But from opponent's view, they get queen for pawn: +800 for them.
So move is bad even though SEE > 0!
Better formulation: Always simulate from initial mover's view:
- We capture pawn: +100
- They capture queen: +900 for them = -900 for us
- Net: +100 - 900 = -800
SEE = -800 (correctly identifies bad capture)
Correct SEE accounts for forced recaptures!
Performance Tips
1. Early Exit
(* If capture wins material without recapture, done *)

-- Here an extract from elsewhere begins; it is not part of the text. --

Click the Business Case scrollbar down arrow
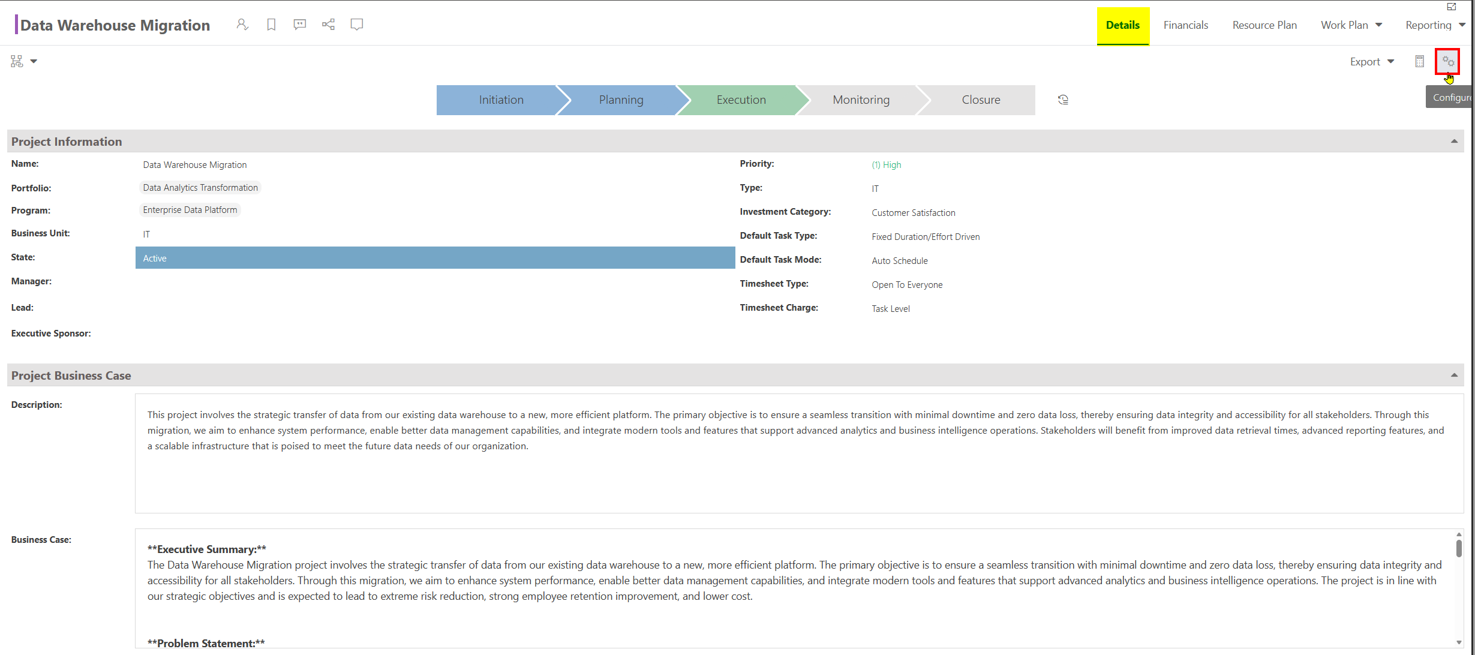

if captured_value > attacker_value && no_defenders then
return captured_value
2. Lazy Evaluation
(* Only compute if needed for move ordering *)
let see_lazy pos move =
match move.captured with
| None -> 0 (* Not a capture *)
| Some victim when piece_value victim < piece_value move.piece ->
(* Obviously bad: queen takes pawn *)
let defenders = count_defenders pos move.to_ in
if defenders > 0 then -piece_value move.piece else piece_value victim
| Some victim ->
(* Might be good, compute full SEE *)
see_full pos move
3. Cache Results
(* Store SEE scores in move structure *)
type move = {
from: square;
to_: square;
piece: piece;
captured: piece option;
mutable see_score: int option; (* Cached *)
}
Common Pitfalls
1. Forgetting X-Ray Attacks
(* Wrong: Don't update occupancy *)
let attackers = find_attackers pos square color in
(* Correct: Update after each capture *)
let attackers = find_attackers_with_occupancy pos square color occupancy in
2. Not Using Least Valuable Attacker
(* Wrong: Use any attacker *)
let attacker = first_attacker pos square color in
(* Correct: Use cheapest attacker *)
let attacker = least_valuable_attacker pos square color in
3. Forgetting King Can Attack
(* Wrong: Skip king *)
check_piece Pawn || check_piece Knight || ... || check_piece Queen
(* Correct: Include king *)
... || check_piece Queen || check_piece King
King can capture, especially in endgames!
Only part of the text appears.